Une tribune pour les luttes

Entre les voix du Front national et celle d’un écrivain libre, il faut choisir

Par Christian Salmon, écrivain, ex-directeur du Parlement international des écrivains.

Article mis en ligne le dimanche 22 novembre 2009

14. novembre 2009

Ne nous y trompons pas. La dernière saillie du député Eric Raoult contre l’écrivain Marie NDiaye est d’une
extrême gravité. Elle aurait pu passer en d’autres temps pour le dérapage isolé d’un député en mal de
réélection.

Mais son parti, majoritaire à l’Assemblée nationale, lui a aussitôt emboîté le pas. Et le ministre de la
culture qui concevait, il y a quelques semaines encore, que son rôle était de prendre la défense des
artistes, s’est lavé les mains de cette polémique "anecdotique" et "dérisoire", mettant au même plan
l’offense et l’offensé et renvoyant dos à dos l’écrivain et le député...

**Données sources**

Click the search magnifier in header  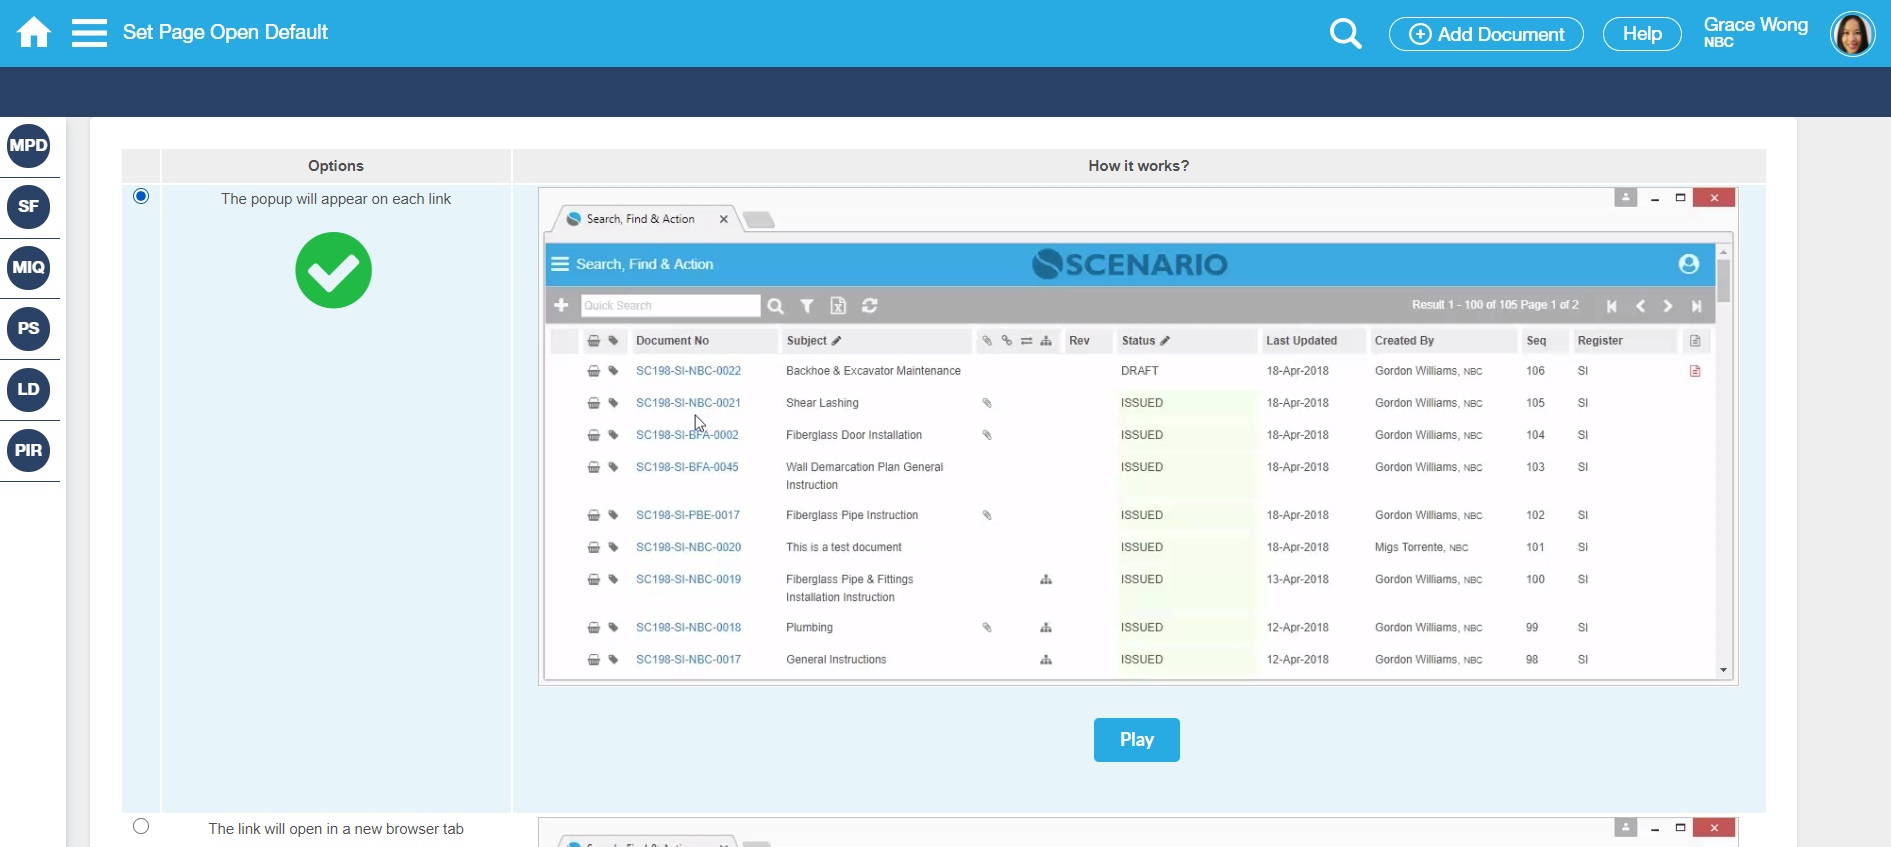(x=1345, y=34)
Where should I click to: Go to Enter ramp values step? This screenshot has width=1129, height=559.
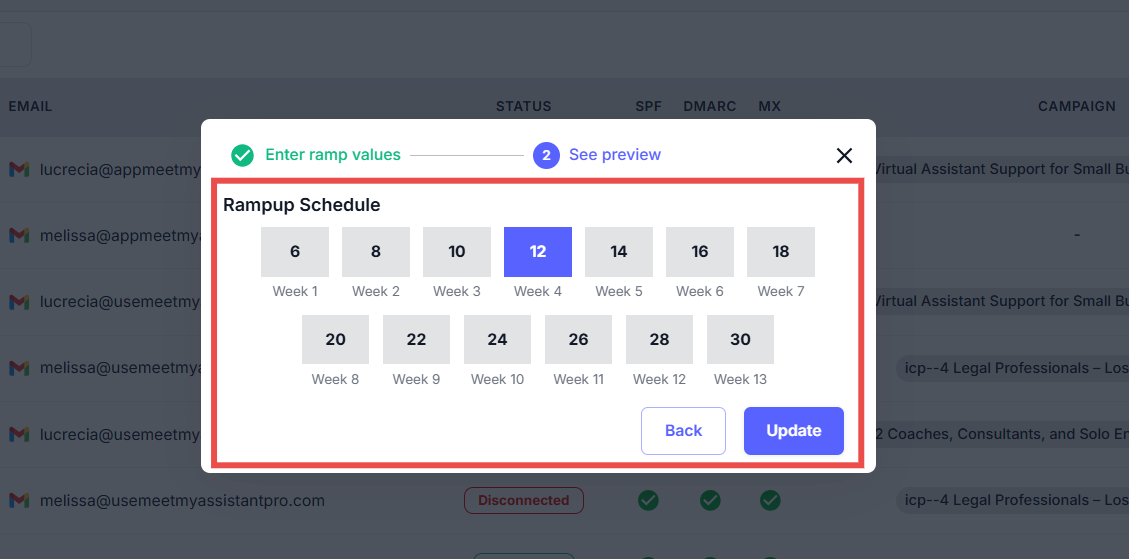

**Série de consignes**
a - Relevez tous les noms de personnes mentionnés dans le texte fourni.
b - Recopiez le texte fourni de « Article mis en » à « réélection. ».

**Résultats obtenus**
a - Christian Salmon, Eric Raoult, Marie NDiaye

b -
Article mis en ligne le dimanche 22 novembre 2009

14. novembre 2009

Ne nous y trompons pas. La dernière saillie du député Eric Raoult contre l’écrivain Marie NDiaye est d’une
extrême gravité. Elle aurait pu passer en d’autres temps pour le dérapage isolé d’un député en mal de
réélection.